Chronique

Le Monument National à la Résistance est un monument national ayant le même statut que le Soldat inconnu. Dans le reliquaire repose un résistant inconnu. Par conséquent, il est soumis aux mêmes droits et devoirs que le monument de Bruxelles. Malheureusement, ce monument ne jouit pas de la même reconnaissance que son homologue bruxellois. Nous voulons restaurer l’image de ce symbole de la résistance."

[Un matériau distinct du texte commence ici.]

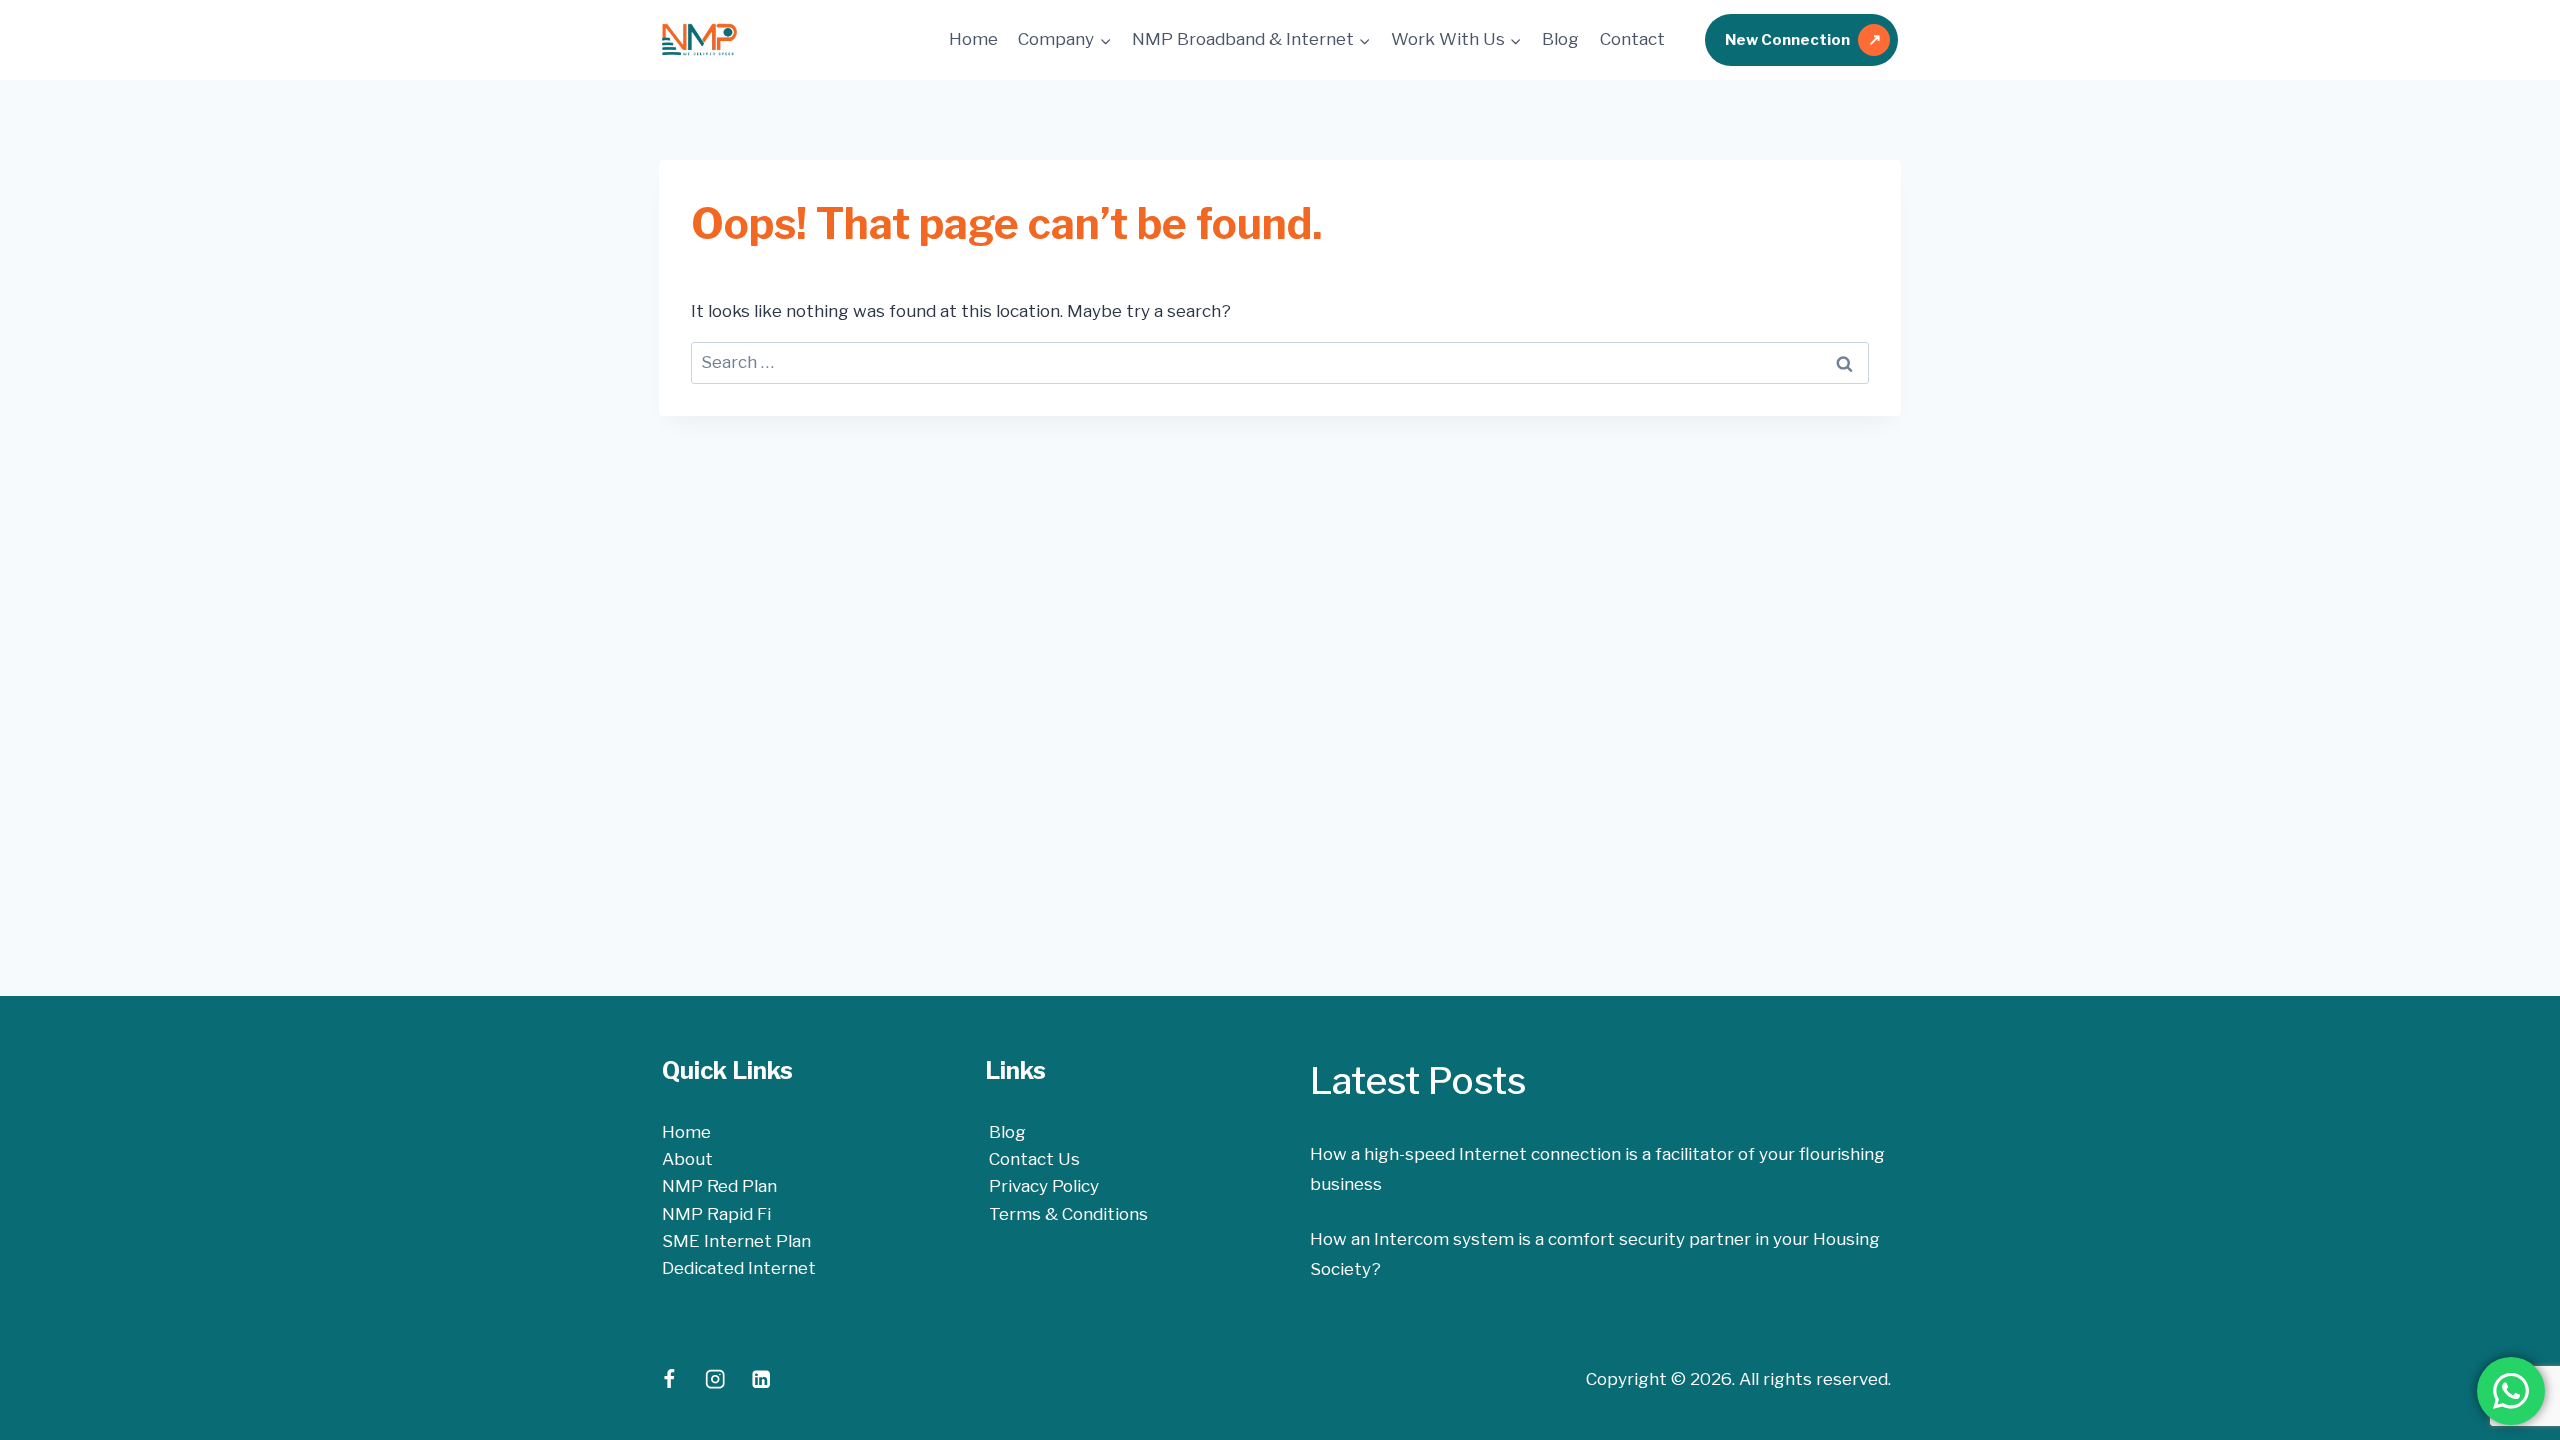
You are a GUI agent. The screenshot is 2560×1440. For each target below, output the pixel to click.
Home (973, 39)
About (687, 1159)
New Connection (1787, 40)
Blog (1560, 39)
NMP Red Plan (719, 1186)
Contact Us (1034, 1159)
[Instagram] (715, 1379)
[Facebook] (669, 1379)
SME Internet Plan (736, 1241)
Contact (1632, 39)
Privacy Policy (1044, 1186)
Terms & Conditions (1068, 1214)
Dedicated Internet (739, 1268)
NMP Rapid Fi (716, 1214)
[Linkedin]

C’est en ces termes que le conseil d’administration de l’asbl Monument national à la Résistance (MNR), lance un appel à la reconnaissance de l’ensemble de sculptures qui évoque la Résistance pendant la deuxième guerre mondiale. Lors du cinquantième anniversaire de la libération des camps de prisonniers, le regretté Pierre Clerdent, président du conseil d’administration du MNR, avait rappelé que ce Monument national, installé à Liège, était le fruit d’une décision unanime de tous les groupements de résistance belges. Liège avait été reconnue comme le lieu symbolique de la mémoire de la lutte clandestine contre l’occupant. Le 8 mai 1955, le Monument national à la Résistance en hommage à l’action des civils dans la lutte contre l’Allemagne nazie est inauguré dans le parc d’Avroy, à hauteur des terrasses. Un monument simple et impressionnant dû à l’architecte Paul Etienne et au sculpteur Louis Dupont.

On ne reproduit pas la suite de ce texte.